Your equation in the snapshot involving P's is correct. Just substitute numbers into it. Assume that the starting pressure is 1 atm.

Chet

3. Oct 2, 2015

### geobot

Thank you, can I use that equation for part (b) as well? It does not specify that it is mechanical work or reversible there.

4. Oct 2, 2015

Same as (a).

5. Oct 2, 2015

### geobot

Oh wow, I've been really over thinking this question it seems! thanks again!

6. Sep 15, 2016

### Jairaj Joshi

can I have a solution to this problem?

7. Sep 15, 2016

### Staff: Mentor

Nope. That's contrary to Physics Forum rules (you should read the guidelines).

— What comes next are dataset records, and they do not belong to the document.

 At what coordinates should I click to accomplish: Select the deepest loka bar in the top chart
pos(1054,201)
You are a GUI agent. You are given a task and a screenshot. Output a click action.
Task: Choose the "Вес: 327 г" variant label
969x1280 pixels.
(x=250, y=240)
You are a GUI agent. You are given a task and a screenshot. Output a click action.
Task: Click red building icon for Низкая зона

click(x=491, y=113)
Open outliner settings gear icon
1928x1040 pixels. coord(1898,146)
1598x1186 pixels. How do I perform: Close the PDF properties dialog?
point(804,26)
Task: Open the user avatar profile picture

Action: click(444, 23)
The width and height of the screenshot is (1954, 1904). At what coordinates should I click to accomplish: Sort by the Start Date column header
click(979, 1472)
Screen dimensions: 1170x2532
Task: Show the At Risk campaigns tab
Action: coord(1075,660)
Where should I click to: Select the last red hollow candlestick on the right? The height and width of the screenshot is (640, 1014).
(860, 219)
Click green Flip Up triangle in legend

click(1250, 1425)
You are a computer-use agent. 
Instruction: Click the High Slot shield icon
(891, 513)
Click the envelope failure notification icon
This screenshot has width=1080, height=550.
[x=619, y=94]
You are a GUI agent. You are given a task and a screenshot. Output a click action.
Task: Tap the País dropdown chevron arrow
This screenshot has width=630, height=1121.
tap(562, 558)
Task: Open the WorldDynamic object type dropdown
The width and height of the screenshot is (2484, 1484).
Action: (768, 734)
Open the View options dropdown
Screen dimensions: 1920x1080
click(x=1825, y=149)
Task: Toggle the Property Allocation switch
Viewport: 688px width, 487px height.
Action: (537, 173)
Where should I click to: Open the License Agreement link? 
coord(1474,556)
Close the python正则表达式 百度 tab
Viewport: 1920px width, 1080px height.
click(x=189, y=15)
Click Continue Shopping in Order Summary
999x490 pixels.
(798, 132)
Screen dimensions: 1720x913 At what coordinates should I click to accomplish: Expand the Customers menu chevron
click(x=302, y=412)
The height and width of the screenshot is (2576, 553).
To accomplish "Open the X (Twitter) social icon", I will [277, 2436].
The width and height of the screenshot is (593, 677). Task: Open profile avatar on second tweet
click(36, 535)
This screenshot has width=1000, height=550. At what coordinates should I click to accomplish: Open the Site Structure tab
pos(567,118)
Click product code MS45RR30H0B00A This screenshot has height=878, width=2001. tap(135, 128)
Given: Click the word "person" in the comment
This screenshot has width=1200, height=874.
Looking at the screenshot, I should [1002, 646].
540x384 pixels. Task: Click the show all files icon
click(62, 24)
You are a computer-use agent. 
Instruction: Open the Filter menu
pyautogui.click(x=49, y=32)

If you wish to solve this problem and you can't glean enough hints from the current thread's content then you can show your own attempt and present what part you don't understand, or start a new, separate thread and show your attempt there.

8. Oct 1, 2017

### Bergman

Is there any unit conversions that need to be done if my molar volume is given in cc/mol I thought I might need to convert to m^3. The beta value for silver given in my textbook is 9e7 atm^-1, and the molar volume is given as V^S= 10.27 cc/mol, but there is also a V^L=11.54 cc/mol, and I'm not sure of the difference. I know this is an old thread, but any help would be greatly appreciated. I came to the same equation, but cannot get a correct answer.